Information Systems Auditing

By Nina F Collins, November 2011

Introduction

In this update I discuss some new areas of  risk that have emerged in IT and information systems. I also provide some additional material of interest to those studying the module. 

Topic 4 Information systems governance

Agreements to manage IT services - section 4.3 of the learning text
Depending on how the IT function is located and structured in the organisation, a number of documents may be published to manage standards and expectations:
  • Service level agreements (SLAs) are often defined as agreements that set out the service level between a third party service supplier and its client. However, organisations are increasingly using them internally to define service standards between functions.
  • Operational level agreements (OLAs) define the relationship between different IT functional areas within an organisation. An OLA is similar to a service level agreement (SLA) but it is a wholly internal document and tends to be more technical. An OLA often includes hours of operation, responsibilities, authorities, response times etc.
  • Service catalogues set out the IT services that organisations provide either to their employees or customers. The layout and contents will vary. However, as an example, the catalogue of one of the UK universities contains the following: a description of each service the IT function is responsible for and its deliverables; the hours in which each service is supported; the IT department’s and the user’s responsibilities; the costs associated with services; and restrictions associated with the services.
 
Post-merger integration of IT services – section 4.3.1 of the learning text
When organisations merge they will undertake a process of integration (that is, post-merger integration or PMI) that involves combining the social, technical and physical structures and systems of the organisations into one. Such a process is usually managed as a project (or more commonly, programme). IT services integration forms part of the wider PMI process. The principles of project management will apply to the management of IT integration in a merger. Thus, the two key stages to managing the process are:
  1. Planning the transformation process. This stage will include assessing and documenting the IT infrastructures of the two organisations; defining the new IT infrastructure for the merged organisation; and agreeing the change (or transformation) process.

Work instructions »
• a. Copy the stretch of the information systems auditing update from "Topic 4 Information" through "standards between functions.", word for word.
• b. List every line in the entries that contains the word "alpha".

Working data »
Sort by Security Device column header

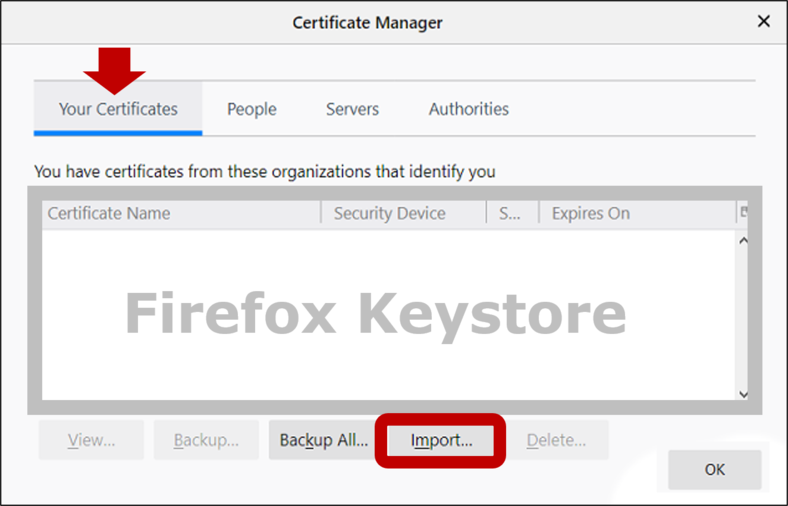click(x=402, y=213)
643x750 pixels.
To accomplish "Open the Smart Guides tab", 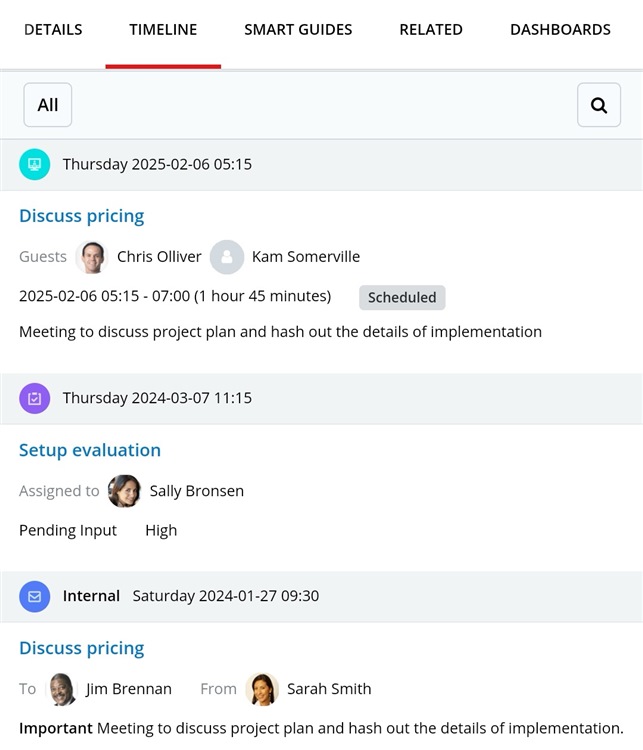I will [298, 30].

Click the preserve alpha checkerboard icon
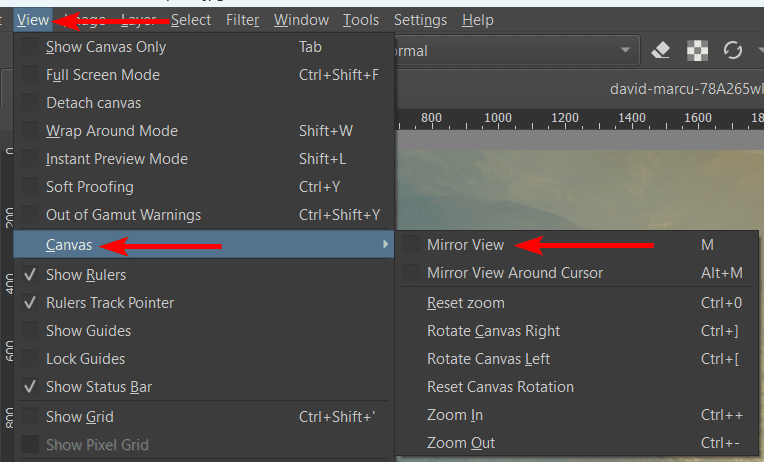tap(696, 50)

Results of the exercise »
• a.
Topic 4 Information systems governance

Agreements to manage IT services - section 4.3 of the learning text
Depending on how the IT function is located and structured in the organisation, a number of documents may be published to manage standards and expectations:
  • Service level agreements (SLAs) are often defined as agreements that set out the service level between a third party service supplier and its client. However, organisations are increasingly using them internally to define service standards between functions.

• b.
Click the preserve alpha checkerboard icon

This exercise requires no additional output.